▶ Work instructions
Set down the line containing "Where should I" and each line after it through the last line of the records, exactly, leaving pictures out.

Data section: Begin

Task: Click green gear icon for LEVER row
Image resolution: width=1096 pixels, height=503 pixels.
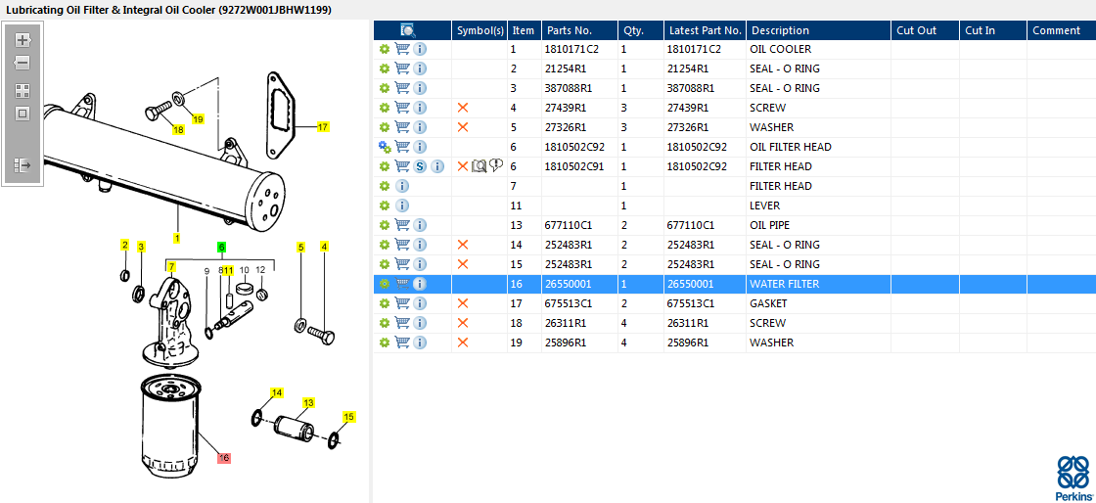Action: 385,206
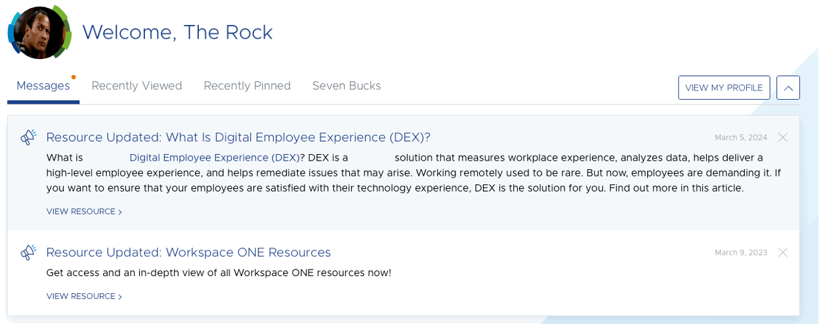Switch to the Messages tab
The image size is (825, 324).
tap(43, 86)

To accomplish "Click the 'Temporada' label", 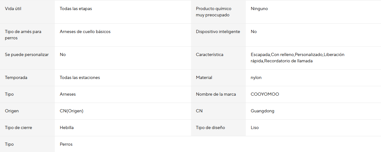I will [x=16, y=78].
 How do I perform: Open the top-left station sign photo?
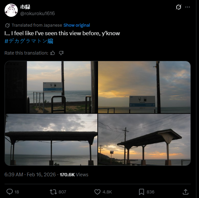pyautogui.click(x=51, y=87)
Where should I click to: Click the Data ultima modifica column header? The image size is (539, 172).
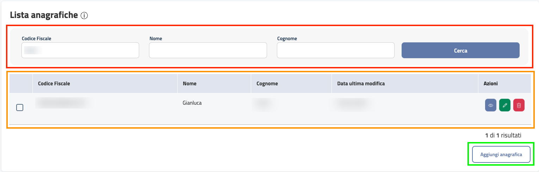coord(361,84)

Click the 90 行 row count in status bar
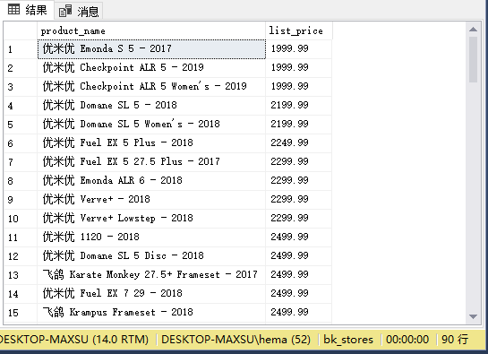pos(455,339)
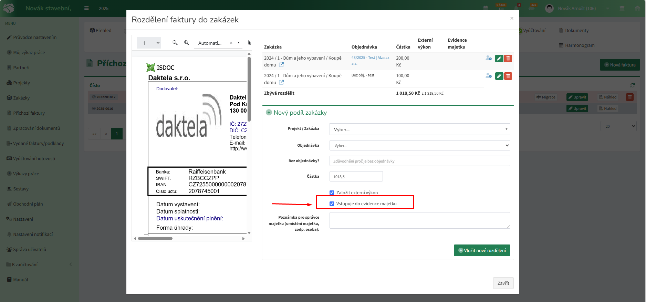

Data section: End

▶ Answer section
Where should I click to: Click the Data ultima modifica column header? The image size is (539, 172).
coord(361,84)

Click the 90 行 row count in status bar
pos(455,339)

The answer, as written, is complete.